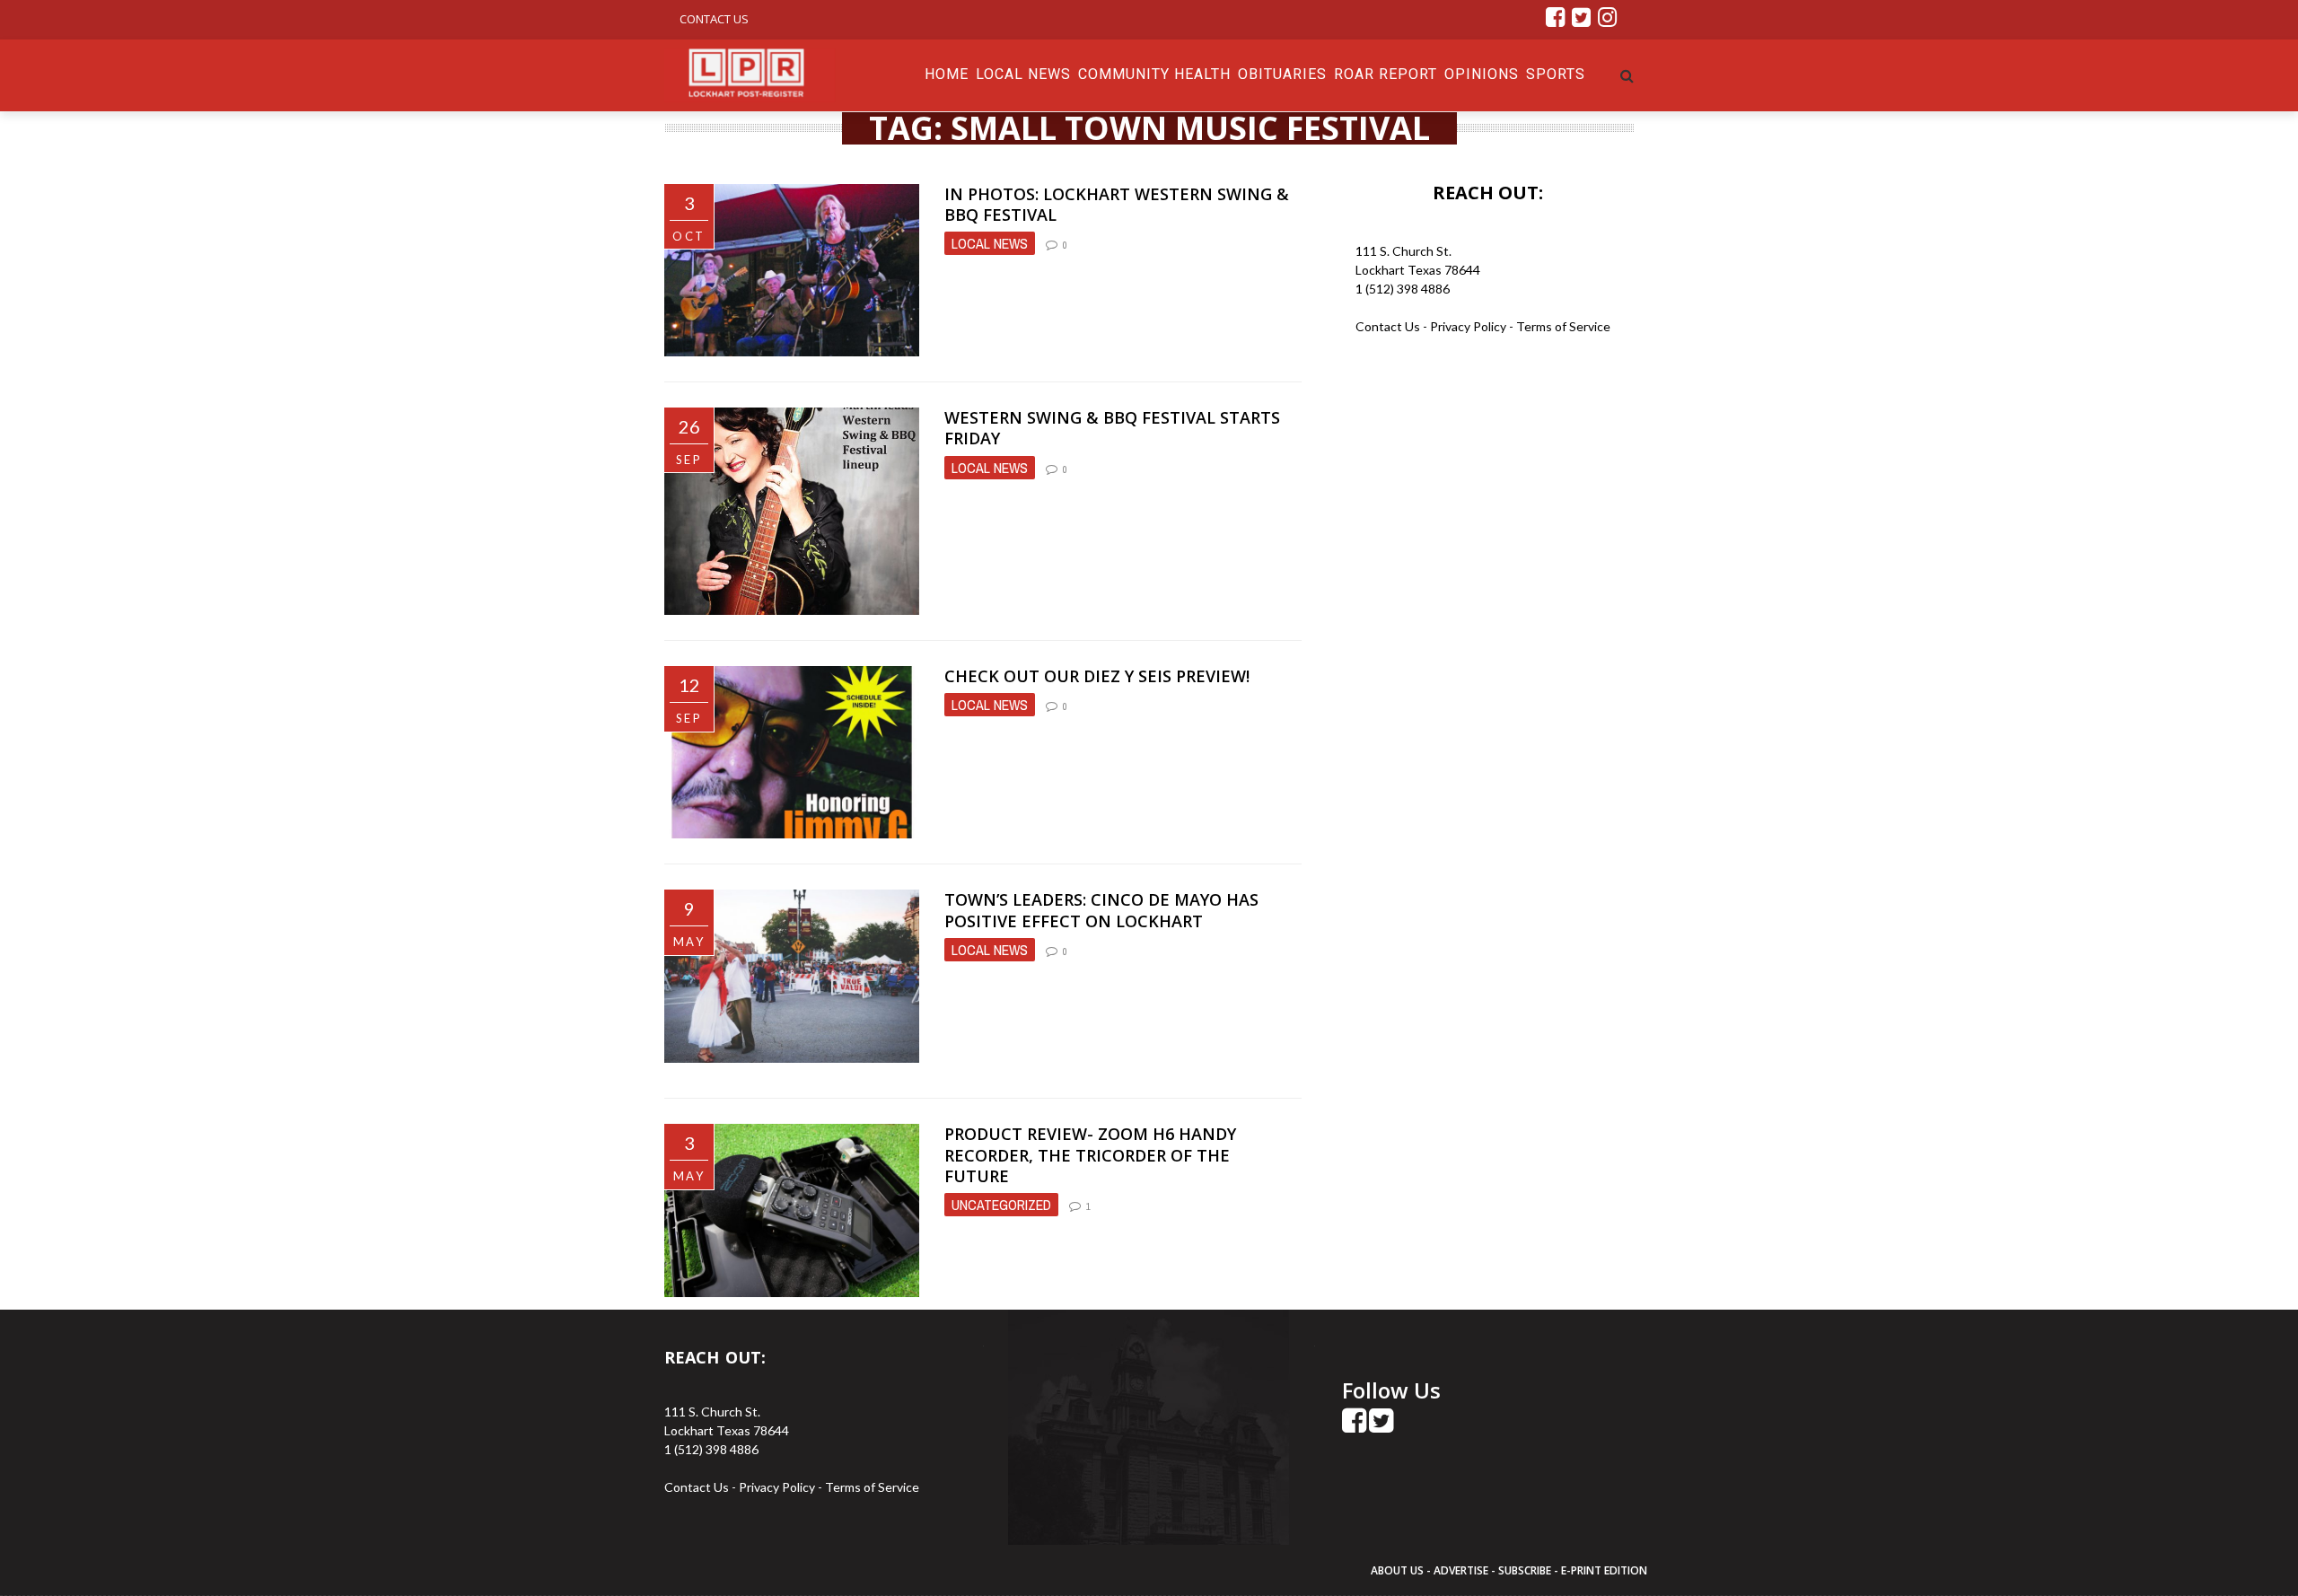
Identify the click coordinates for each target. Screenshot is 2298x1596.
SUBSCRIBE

------------------------------------------------------------

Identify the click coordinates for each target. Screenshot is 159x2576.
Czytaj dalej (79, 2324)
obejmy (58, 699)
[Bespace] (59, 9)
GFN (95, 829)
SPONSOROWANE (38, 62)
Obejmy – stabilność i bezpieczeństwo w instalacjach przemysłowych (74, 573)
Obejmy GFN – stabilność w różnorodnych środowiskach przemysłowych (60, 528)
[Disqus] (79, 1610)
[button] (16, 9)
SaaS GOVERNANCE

------------------------------------------------------------

What you are asked to do | From the records above, repeat exactly the lines from the one with "[Bespace] (59, 9)" through the one with "SaaS GOVERNANCE", both included.

Response area |
[Bespace] (59, 9)
GFN (95, 829)
SPONSOROWANE (38, 62)
Obejmy – stabilność i bezpieczeństwo w instalacjach przemysłowych (74, 573)
Obejmy GFN – stabilność w różnorodnych środowiskach przemysłowych (60, 528)
[Disqus] (79, 1610)
[button] (16, 9)
SaaS GOVERNANCE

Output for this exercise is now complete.